The Highlanders senior doesn’t have the deep, loud voice of Cincinnati Bengals Hall of Fame tackle Anthony Munoz. Instead, Wright is quiet, shy and laid back, hiding the intensity he has to show on the football field playing left tackle.
But Wright is headed in the same direction of Munoz who starred at the University of Southern California before being taken third overall by the Bengals in the 1980 NFL Draft. Wright even has Southern Cal on a list of 10 schools he’s likely to choose from, although he remains tight-lipped about where he will actually go.
“Basically, it’ll be wherever I feel like academically what they have can let me build a resume for me by the time I graduate,” Wright said. “Also, the football part of it. Wherever I can go that I can develop my game with whoever has the history.”
Wright said he likely won’t make a decision until National Signing Day. The early National Letter of Intent signing period is Dec. 19-21 and the regular period is Feb. 6-April 1, 2019.
“He’s an incredibly intelligent young man,” Huntington High head coach Billy Seals said. “He’s very analytical and humble beyond belief. He’s under a lot of pressure with the recruiting process but it hasn’t swayed him one bit. He’s a kid. He giggles and laughs.”
Seals said his 6-foot-6, 320-pound star offensive lineman with an 84-inch wingspan is quiet, and does his talking with effort and athletic ability. Those things set him apart from most high school kids.
“He’s the most athletic kid I’ve ever coached,” Huntington High offensive line coach Brandon Cassell said.

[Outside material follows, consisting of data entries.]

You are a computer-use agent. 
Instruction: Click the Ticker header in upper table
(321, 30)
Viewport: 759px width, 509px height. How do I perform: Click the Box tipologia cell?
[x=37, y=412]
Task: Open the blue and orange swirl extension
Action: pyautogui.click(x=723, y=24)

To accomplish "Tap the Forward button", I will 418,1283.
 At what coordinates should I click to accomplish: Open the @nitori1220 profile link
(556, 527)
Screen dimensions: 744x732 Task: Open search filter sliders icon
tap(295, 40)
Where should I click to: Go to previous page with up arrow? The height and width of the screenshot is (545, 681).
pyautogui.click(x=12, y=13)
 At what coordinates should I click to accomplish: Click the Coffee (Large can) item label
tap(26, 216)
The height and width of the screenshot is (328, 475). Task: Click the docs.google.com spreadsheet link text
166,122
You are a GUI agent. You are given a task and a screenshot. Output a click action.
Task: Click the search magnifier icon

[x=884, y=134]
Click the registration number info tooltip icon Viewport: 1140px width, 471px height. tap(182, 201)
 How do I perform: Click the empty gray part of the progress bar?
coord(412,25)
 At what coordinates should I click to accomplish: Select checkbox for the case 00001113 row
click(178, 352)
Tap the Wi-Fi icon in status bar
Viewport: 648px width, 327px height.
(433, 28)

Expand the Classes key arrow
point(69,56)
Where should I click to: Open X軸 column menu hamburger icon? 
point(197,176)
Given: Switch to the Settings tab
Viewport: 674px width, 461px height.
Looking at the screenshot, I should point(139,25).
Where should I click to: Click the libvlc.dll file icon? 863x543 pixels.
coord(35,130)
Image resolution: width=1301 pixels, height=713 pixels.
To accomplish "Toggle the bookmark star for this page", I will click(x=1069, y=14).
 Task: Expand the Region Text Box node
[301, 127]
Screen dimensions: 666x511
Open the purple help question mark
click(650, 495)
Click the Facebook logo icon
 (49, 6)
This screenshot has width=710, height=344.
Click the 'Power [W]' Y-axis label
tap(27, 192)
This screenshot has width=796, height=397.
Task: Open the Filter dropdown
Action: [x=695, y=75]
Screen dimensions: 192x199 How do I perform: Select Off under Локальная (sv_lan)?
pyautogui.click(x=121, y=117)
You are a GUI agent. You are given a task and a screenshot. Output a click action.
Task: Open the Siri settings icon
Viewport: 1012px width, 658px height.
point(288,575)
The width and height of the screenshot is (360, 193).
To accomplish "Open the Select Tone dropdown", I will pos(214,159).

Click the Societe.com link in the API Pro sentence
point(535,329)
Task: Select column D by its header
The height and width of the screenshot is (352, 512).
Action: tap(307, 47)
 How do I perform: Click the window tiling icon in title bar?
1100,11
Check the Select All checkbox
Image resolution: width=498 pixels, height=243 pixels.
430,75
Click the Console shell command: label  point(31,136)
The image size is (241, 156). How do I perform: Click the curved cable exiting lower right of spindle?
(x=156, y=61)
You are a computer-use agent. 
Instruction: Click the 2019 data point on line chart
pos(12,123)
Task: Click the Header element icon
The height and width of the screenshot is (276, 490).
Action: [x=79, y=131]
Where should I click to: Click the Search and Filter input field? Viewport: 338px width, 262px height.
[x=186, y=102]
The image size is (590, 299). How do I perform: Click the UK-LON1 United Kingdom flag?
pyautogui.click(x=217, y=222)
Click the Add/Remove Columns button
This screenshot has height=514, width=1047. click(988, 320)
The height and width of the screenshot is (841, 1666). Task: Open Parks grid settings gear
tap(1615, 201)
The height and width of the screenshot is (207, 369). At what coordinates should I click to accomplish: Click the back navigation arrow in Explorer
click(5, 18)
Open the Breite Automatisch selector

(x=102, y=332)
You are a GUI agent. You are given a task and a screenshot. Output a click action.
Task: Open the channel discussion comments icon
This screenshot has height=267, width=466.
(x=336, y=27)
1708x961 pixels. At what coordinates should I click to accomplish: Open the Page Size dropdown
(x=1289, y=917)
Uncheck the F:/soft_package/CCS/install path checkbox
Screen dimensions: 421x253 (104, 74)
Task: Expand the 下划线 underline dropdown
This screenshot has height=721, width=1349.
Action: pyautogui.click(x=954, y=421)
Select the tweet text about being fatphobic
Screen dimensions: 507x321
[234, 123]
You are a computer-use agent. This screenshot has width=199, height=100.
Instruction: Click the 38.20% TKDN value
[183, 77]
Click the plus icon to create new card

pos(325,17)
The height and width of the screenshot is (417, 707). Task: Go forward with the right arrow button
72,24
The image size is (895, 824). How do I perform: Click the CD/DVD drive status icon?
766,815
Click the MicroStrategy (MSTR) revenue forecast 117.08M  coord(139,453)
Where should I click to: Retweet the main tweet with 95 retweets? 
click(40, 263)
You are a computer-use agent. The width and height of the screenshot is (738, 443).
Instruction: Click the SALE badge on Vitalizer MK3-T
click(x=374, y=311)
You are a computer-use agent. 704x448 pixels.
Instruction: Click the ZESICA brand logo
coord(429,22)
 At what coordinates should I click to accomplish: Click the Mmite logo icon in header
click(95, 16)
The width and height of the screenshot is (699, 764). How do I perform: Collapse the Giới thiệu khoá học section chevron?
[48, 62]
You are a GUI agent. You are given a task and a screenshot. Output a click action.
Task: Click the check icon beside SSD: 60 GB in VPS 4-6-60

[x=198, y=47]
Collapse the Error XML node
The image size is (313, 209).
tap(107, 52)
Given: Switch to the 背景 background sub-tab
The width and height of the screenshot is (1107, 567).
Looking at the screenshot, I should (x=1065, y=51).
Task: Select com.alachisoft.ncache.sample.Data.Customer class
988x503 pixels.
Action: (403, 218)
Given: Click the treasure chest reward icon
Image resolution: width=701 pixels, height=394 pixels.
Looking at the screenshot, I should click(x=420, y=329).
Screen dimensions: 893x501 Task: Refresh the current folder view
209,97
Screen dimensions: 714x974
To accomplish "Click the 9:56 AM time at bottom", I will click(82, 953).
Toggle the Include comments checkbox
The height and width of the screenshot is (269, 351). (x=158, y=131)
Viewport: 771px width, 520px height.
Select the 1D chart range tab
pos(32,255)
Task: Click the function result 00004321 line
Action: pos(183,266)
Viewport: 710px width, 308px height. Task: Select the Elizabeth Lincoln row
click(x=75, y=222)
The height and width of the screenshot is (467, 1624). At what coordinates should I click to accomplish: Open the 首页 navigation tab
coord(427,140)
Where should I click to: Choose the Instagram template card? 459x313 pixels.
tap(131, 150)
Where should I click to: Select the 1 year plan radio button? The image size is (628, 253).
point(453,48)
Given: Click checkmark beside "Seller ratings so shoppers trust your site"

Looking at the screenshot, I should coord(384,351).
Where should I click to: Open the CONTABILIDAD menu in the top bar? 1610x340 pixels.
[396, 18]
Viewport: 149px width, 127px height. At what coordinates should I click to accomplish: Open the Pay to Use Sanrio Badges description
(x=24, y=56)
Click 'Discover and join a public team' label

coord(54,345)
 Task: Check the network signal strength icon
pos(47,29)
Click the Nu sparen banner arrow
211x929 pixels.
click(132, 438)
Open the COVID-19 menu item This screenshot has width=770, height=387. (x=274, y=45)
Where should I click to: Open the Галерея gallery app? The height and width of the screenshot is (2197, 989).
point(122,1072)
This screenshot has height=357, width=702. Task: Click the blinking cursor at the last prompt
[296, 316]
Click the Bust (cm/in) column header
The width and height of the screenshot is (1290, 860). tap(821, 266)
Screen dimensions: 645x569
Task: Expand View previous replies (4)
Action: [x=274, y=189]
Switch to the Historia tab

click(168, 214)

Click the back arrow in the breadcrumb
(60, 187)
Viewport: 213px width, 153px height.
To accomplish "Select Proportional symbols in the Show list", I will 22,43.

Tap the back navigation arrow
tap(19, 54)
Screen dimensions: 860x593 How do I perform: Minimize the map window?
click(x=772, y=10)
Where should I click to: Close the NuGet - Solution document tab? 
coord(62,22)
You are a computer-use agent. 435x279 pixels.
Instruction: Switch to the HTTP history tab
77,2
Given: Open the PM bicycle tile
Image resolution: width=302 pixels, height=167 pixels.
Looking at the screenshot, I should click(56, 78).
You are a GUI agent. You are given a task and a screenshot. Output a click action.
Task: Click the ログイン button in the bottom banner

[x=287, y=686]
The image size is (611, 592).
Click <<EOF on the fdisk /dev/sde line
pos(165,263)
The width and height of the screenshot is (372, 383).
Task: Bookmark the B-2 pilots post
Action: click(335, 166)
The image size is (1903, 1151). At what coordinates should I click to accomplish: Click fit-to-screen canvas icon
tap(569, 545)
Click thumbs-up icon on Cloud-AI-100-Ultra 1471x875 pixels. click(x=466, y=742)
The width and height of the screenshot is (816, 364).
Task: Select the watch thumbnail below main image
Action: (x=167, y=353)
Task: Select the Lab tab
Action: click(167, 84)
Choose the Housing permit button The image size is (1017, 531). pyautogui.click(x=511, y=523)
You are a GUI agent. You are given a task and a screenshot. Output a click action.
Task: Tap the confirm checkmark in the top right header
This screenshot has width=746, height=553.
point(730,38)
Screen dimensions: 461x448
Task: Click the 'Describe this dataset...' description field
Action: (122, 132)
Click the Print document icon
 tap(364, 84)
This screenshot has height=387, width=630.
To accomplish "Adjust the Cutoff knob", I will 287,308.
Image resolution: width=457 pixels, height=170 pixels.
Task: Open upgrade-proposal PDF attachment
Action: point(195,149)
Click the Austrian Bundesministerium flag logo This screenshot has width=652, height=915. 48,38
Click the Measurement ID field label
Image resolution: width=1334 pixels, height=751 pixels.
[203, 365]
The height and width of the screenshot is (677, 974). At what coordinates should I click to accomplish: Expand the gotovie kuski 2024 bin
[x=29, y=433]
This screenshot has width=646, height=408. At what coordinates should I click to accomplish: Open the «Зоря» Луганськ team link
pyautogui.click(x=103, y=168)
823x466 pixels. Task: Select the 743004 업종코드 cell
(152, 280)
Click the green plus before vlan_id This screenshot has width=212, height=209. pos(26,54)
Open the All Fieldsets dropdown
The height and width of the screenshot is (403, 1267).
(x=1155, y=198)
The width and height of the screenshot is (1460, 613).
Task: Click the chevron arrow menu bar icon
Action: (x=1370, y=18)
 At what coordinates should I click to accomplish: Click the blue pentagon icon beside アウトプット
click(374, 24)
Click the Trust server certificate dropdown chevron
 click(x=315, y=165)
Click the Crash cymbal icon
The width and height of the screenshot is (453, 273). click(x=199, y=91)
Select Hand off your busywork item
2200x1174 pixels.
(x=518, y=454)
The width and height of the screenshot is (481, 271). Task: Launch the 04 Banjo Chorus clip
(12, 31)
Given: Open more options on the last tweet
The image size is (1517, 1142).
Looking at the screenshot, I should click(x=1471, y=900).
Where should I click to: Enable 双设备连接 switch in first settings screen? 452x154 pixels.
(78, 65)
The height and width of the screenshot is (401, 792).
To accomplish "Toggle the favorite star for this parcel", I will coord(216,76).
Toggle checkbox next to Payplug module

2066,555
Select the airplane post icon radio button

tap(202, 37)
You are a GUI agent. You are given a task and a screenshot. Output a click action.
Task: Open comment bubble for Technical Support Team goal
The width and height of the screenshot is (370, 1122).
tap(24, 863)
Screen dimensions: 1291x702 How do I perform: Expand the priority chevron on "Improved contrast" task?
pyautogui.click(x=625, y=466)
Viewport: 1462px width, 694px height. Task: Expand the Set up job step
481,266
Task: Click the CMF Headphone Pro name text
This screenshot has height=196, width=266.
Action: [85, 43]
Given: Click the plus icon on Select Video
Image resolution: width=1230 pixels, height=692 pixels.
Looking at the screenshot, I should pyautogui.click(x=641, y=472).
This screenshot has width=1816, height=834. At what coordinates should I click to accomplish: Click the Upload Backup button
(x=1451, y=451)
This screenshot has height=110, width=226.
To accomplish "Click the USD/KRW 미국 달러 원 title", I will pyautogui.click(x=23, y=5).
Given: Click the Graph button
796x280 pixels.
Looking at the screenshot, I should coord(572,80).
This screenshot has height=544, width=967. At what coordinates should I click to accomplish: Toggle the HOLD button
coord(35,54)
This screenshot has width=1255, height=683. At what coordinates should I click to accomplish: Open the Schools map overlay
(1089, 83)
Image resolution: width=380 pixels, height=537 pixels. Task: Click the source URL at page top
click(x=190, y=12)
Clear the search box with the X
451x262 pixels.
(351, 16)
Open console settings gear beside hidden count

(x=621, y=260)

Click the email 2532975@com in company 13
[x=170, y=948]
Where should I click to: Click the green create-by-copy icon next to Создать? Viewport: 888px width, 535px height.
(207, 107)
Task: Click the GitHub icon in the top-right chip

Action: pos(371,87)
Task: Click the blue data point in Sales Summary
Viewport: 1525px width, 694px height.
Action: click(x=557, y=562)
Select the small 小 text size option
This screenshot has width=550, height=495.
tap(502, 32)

Cassell has coached for 17 years including all four seasons of Wright’s high school career.
“When we need a pulling left tackle, he gets out there. When we need to block down, he does that. He’s a center on the basketball team, so he’s definitely a guy that can move,” Cassell said.
But off the field, like the superhero Incredible Hulk who transforms into mildmannered Bruce Banner in the comic books, Wright morphs into what can be described as a normal teenager. Instead of spending down time on a phone, though, you are more likely to find Wright’s nose buried in a book.
Wright lists science fiction among his favorite types of books to read with “Ready Player One” his favorite title.
“He’s a quiet guy. He’s an effort guy,” Seals said. “He leads by example. In a testament to what kind of team we have, guys will call him out for one-on-one.”
Wright gets excited talking about the returning players and freshmen on the offensive line as Huntington High prepares for its season opener Aug. 24 at Belfry. Wright wants to win a state championship in his final year in green and gold.
The 2017 squad was top-ranked heading into the Class AAA playoffs before losing 10-7 in the semifinals to Spring Valley at Bob Sang Field. Wright said that loss wasn’t something the Highlanders dwelled on for long.
“It’s not good. We lost. But we take it for what it is,” he said. “We joke about it. You can’t change it.”